Some commentators have insisted that the terrorist attacks of September 11, 2001, and their aftermath demonstrate Samuel P. Huntington's thesis of "the clash of civilizations," articulated in a famous article published in 1993. Huntington, a professor at Harvard University and director of security
planning for the National Security Council during the Carter administration, argued that "conflict between groups from differing civilizations" has become "the central and most dangerous dimension of the emerging global politics."[ILLUSTRATION OMITTED]
Huntington foresaw a future in which nation-states no longer play a decisive role in world affairs. Instead, he envisioned large alliances of states, drawn together by common culture, cooperating with each other.

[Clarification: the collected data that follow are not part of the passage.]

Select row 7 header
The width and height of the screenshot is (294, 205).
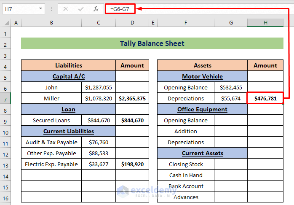click(5, 98)

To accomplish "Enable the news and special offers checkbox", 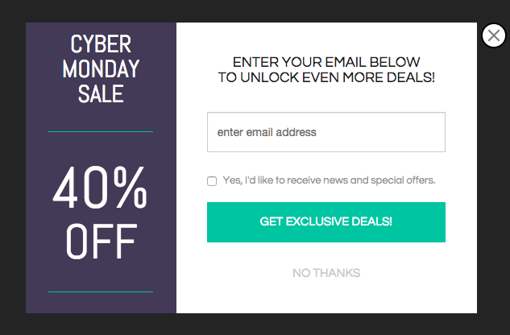I will 212,181.
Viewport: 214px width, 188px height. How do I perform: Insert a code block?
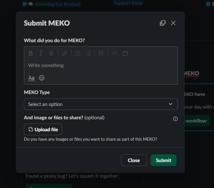point(125,53)
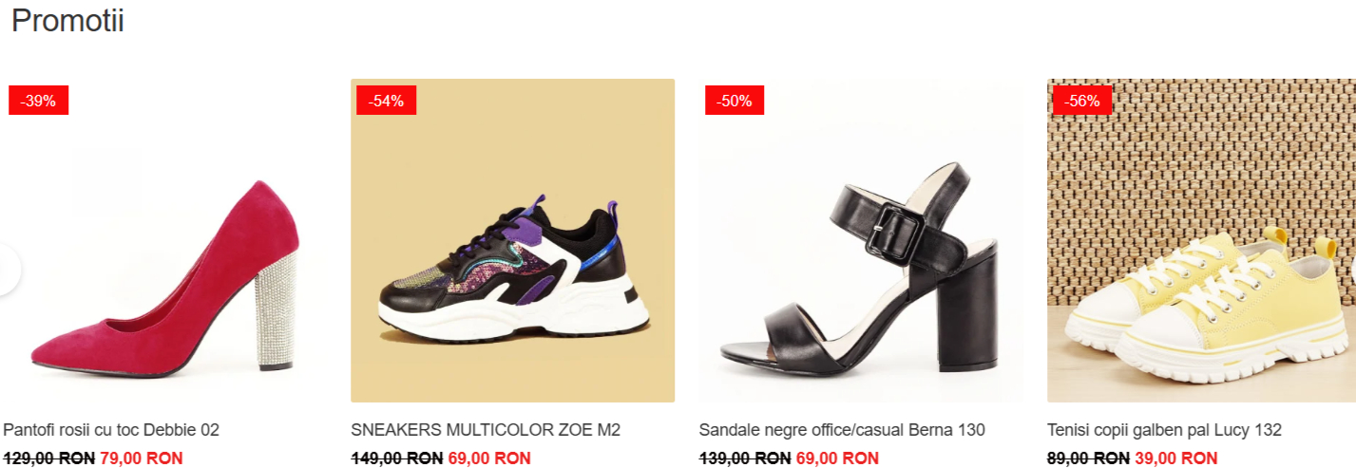This screenshot has height=468, width=1356.
Task: Click the 79,00 RON sale price
Action: tap(141, 459)
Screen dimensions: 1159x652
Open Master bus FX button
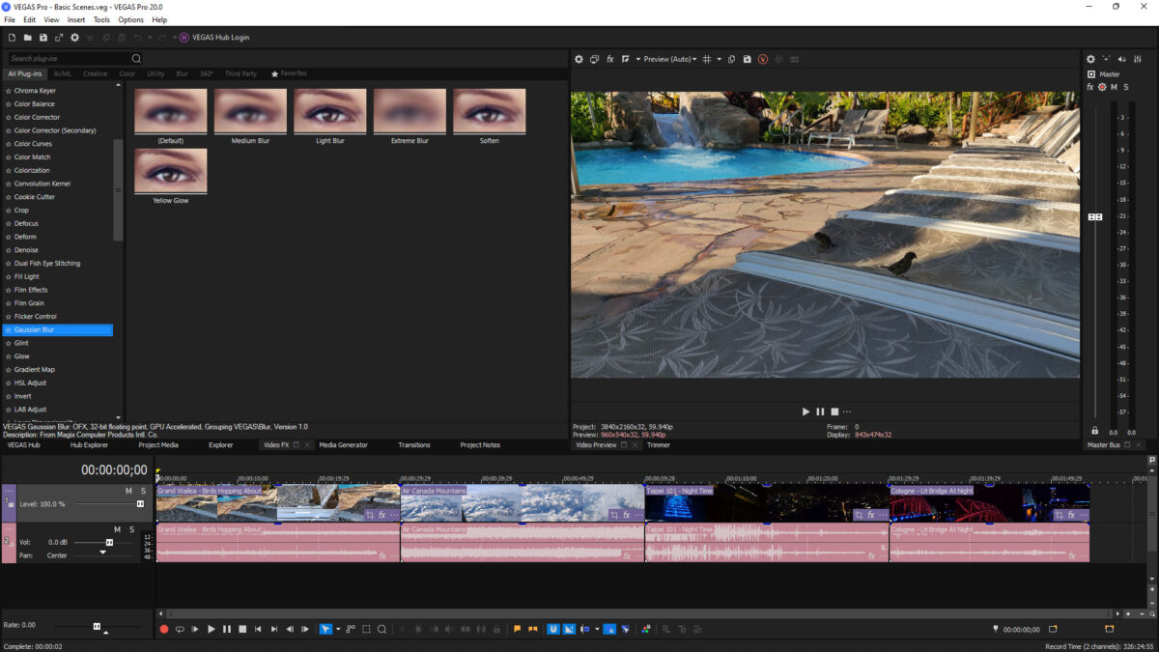pos(1090,87)
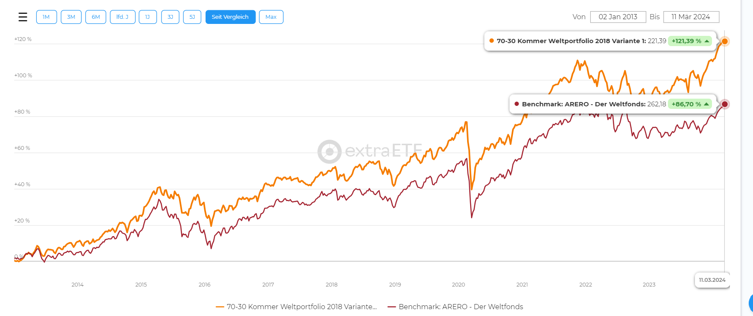
Task: Open the hamburger chart menu
Action: click(x=23, y=17)
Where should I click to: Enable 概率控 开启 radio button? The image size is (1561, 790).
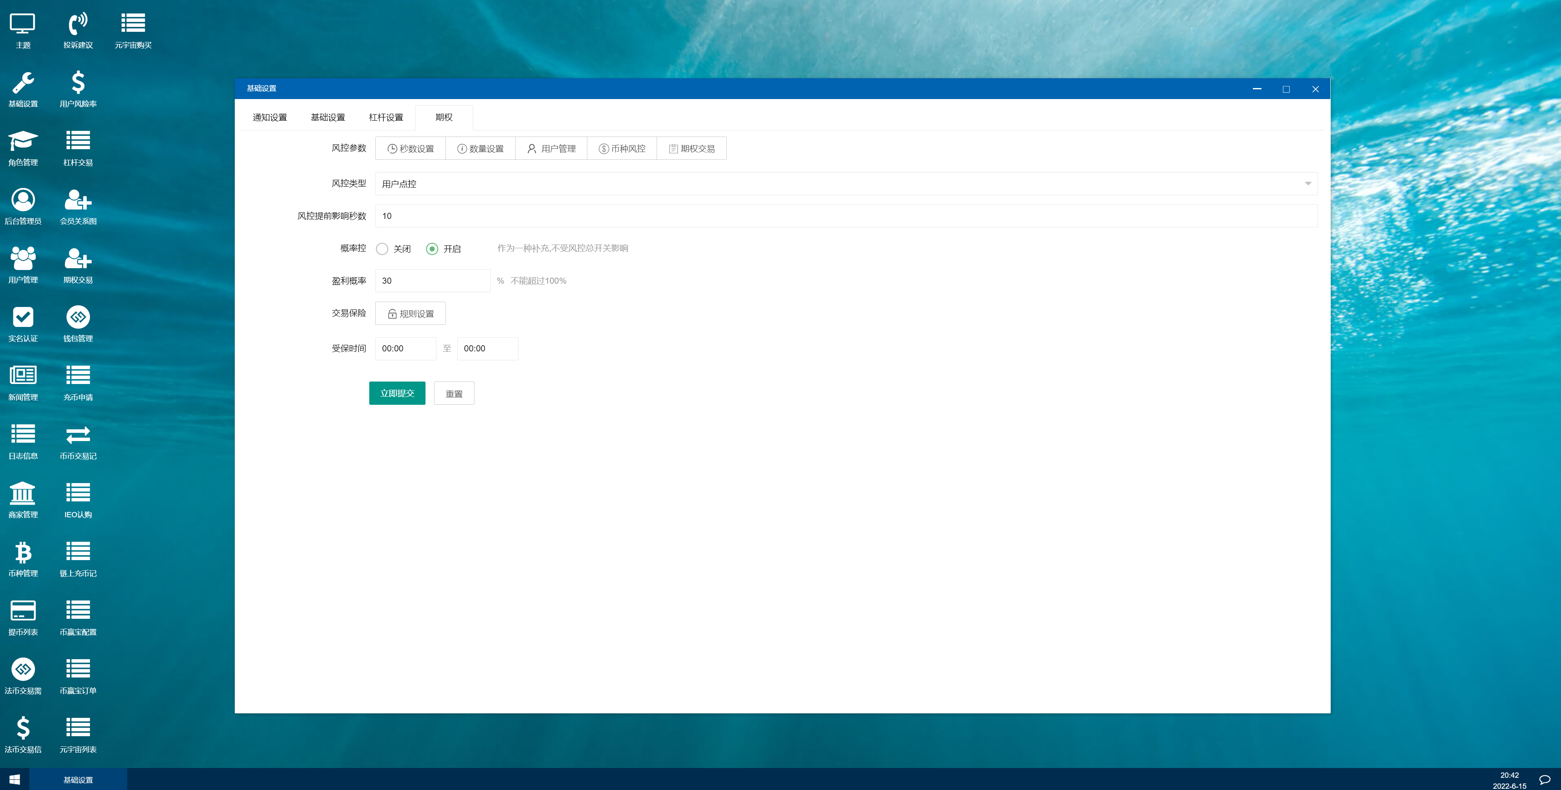431,248
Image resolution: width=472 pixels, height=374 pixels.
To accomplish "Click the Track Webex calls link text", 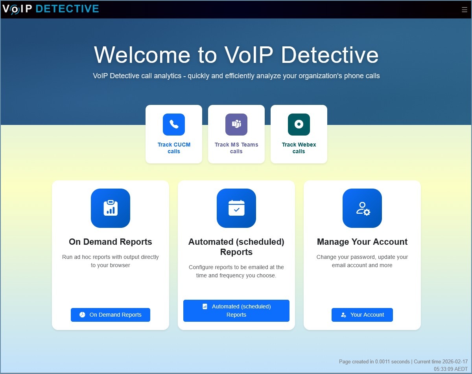I will tap(299, 148).
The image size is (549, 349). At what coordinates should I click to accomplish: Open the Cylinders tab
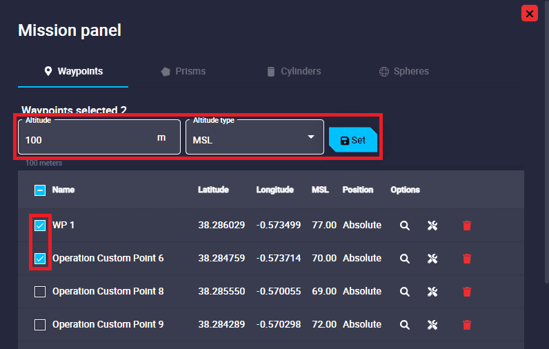tap(293, 71)
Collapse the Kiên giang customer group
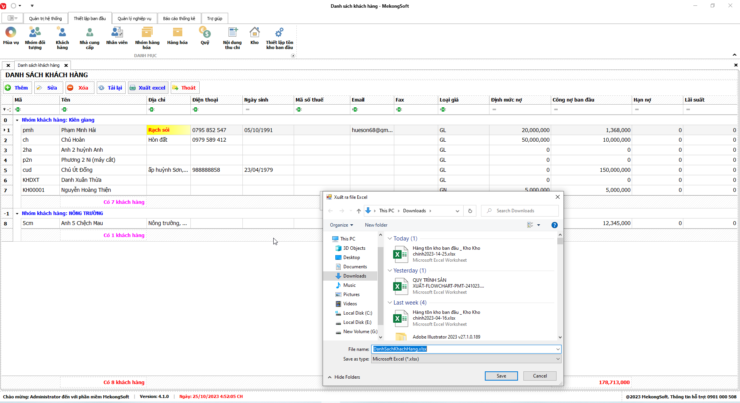This screenshot has width=740, height=403. pos(17,120)

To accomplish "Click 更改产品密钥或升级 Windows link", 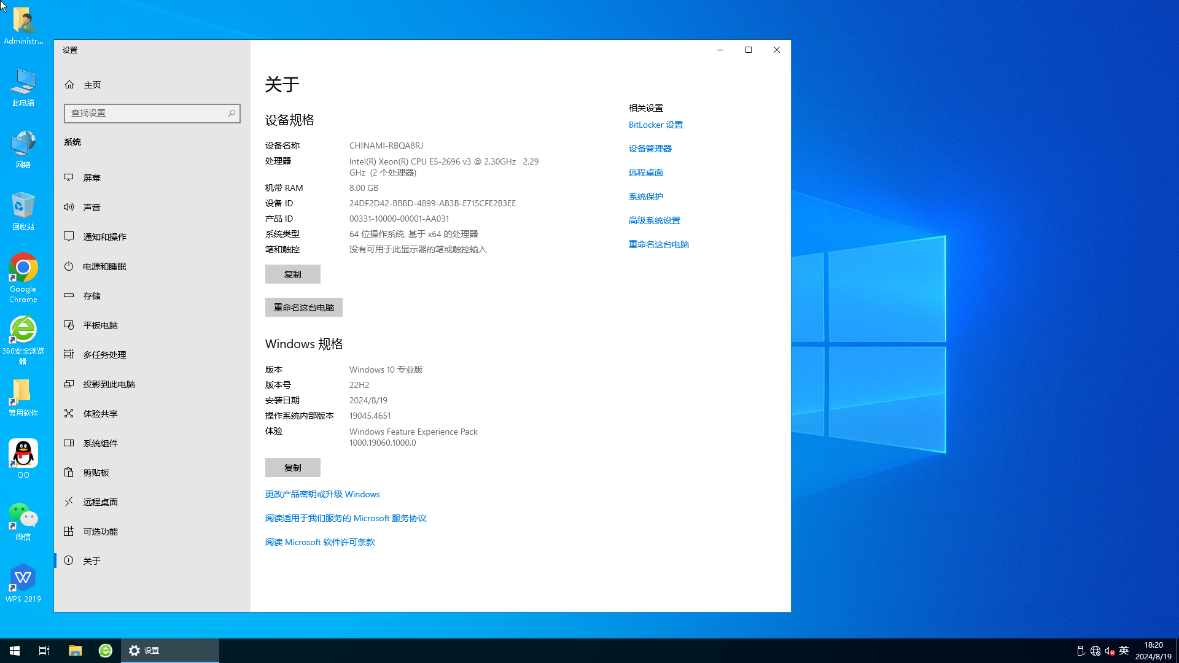I will click(x=322, y=494).
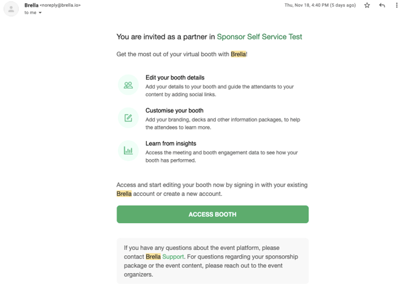
Task: Expand the 'to me' recipient details arrow
Action: 40,13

He warned that such collectivities are likely to be in conflict with other alliances formed of countries united around a different culture.
Cultural differences do indeed separate people between various civilizations, but they also separate groups within a single culture or state. Many countries contain militant peoples of different races, religions, languages, and cultures, and such differences do sometimes provoke incidents that lead to violent conflict--as in Bosnia, Cyprus, Northern Ireland, Rwanda, and elsewhere. Moreover, within many societies today (both Western and non-Western) and within many religions (including Islam, Judaism, and Christianity) the culture war is primarily internal, between fundamentalist orthodox believers on the one hand and universalizing moderates on the other. However, for most people most of the time, peaceful accommodation and cooperation are the norms.
Conflicts between groups often arise and continue not because of the differences between them, but because of their similarities. People everywhere, for example, share the capacities to demonize others, to be loyal to their own group (sometimes even willing to die for it), to believe that they themselves and those they identify with are virtuous while all others are wicked, and to remember past wrongs committed against their group and seek revenge. Sadly, human beings everywhere share the capacity to hate and kill each other, including their own family members and neighbors.
Discontents of Globalization
Huntington is skeptical about the implications of the McDonaldization of the world. He insists that the "essence of Western civilization is the Magna Carta not the Magna Mac." And he says further, "The fact that non-Westerners may bite into the latter has no implications for accepting the former."